:: Problem description ::
Rewrite the stretch from "Image resolution: width=720" through "Action: pyautogui.click(x=202, y=201)" with "outline icon" changed to "outline button" and everything else left as it is. Omit the pictures from your answer.
Start Provided records
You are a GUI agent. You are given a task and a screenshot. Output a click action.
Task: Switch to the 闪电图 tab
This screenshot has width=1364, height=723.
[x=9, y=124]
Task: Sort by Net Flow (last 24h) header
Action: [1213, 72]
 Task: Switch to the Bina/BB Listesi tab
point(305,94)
End Provided records
Start Provided records
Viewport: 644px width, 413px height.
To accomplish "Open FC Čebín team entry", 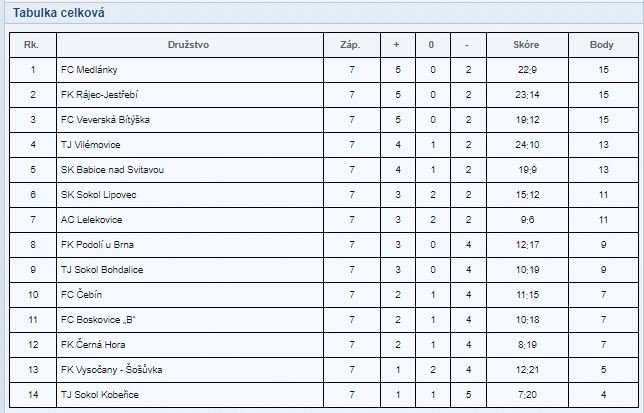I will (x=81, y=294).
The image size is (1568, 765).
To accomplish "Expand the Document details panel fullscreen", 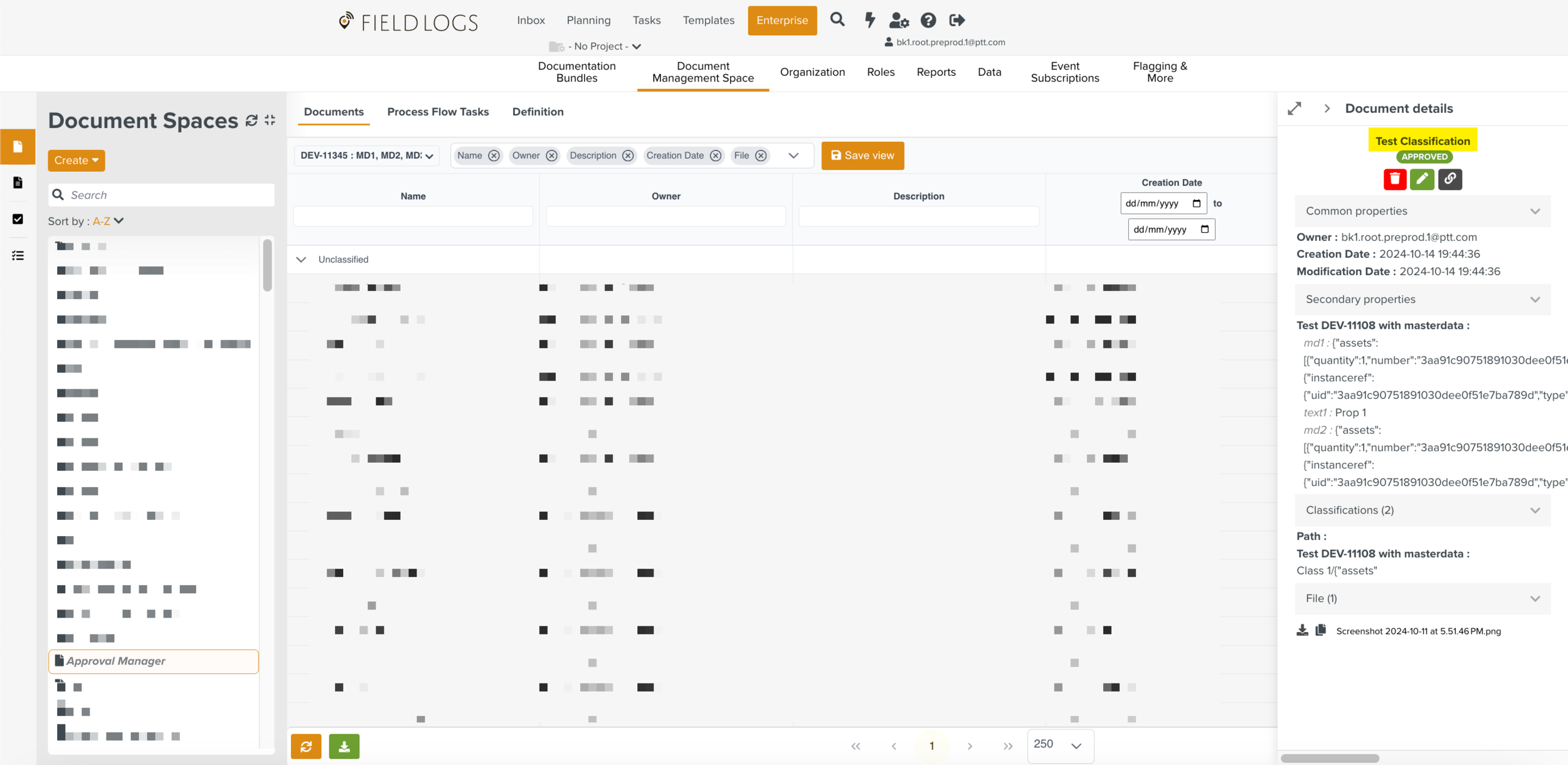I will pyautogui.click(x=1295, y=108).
End Provided records
Start Provided records
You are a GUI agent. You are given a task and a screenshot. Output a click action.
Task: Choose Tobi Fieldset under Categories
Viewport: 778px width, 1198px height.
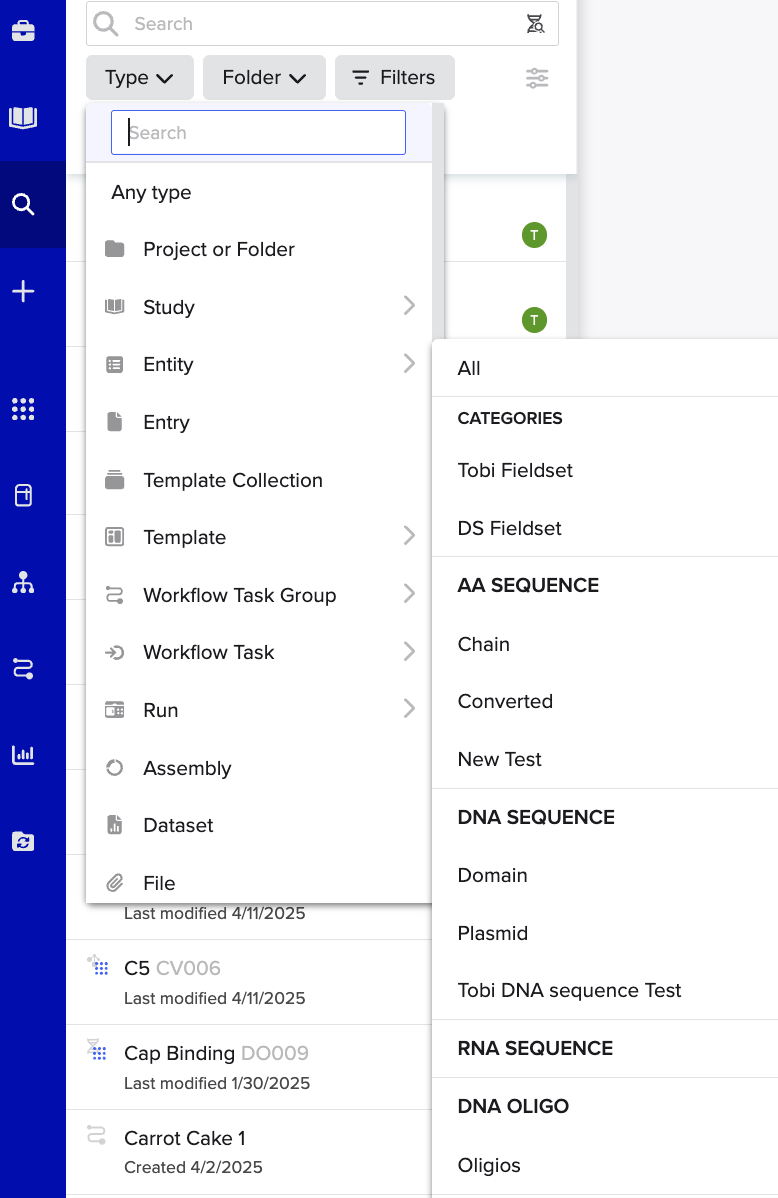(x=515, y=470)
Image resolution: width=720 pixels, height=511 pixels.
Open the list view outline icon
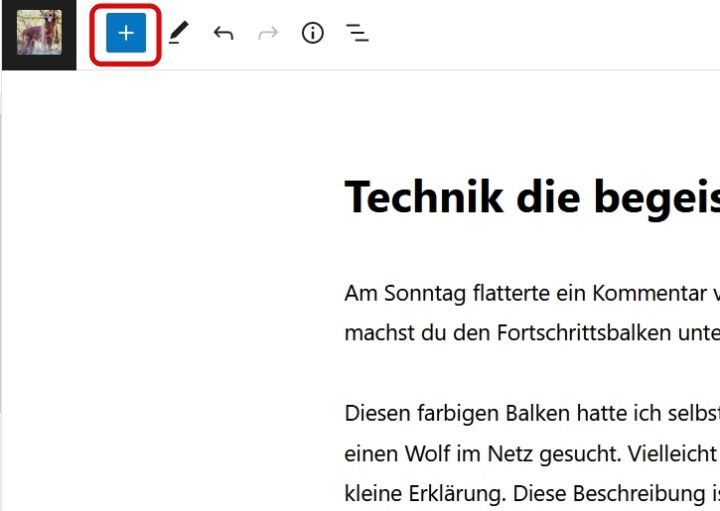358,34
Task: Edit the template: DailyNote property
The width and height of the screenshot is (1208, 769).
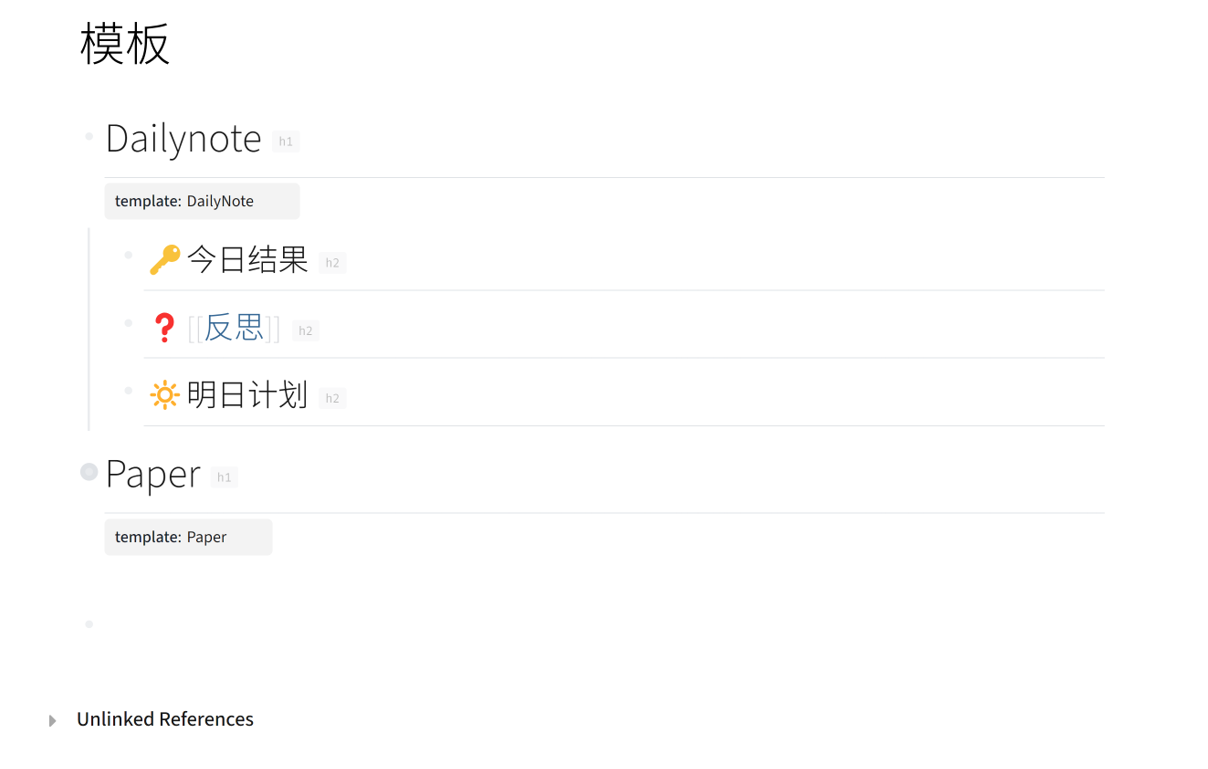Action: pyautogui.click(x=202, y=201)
End Provided records
:: Correct output ::
Image resolution: width=720 pixels, height=511 pixels.
Open the list view outline button
358,34
Task: Edit the template: DailyNote property
The width and height of the screenshot is (1208, 769).
Action: pyautogui.click(x=202, y=201)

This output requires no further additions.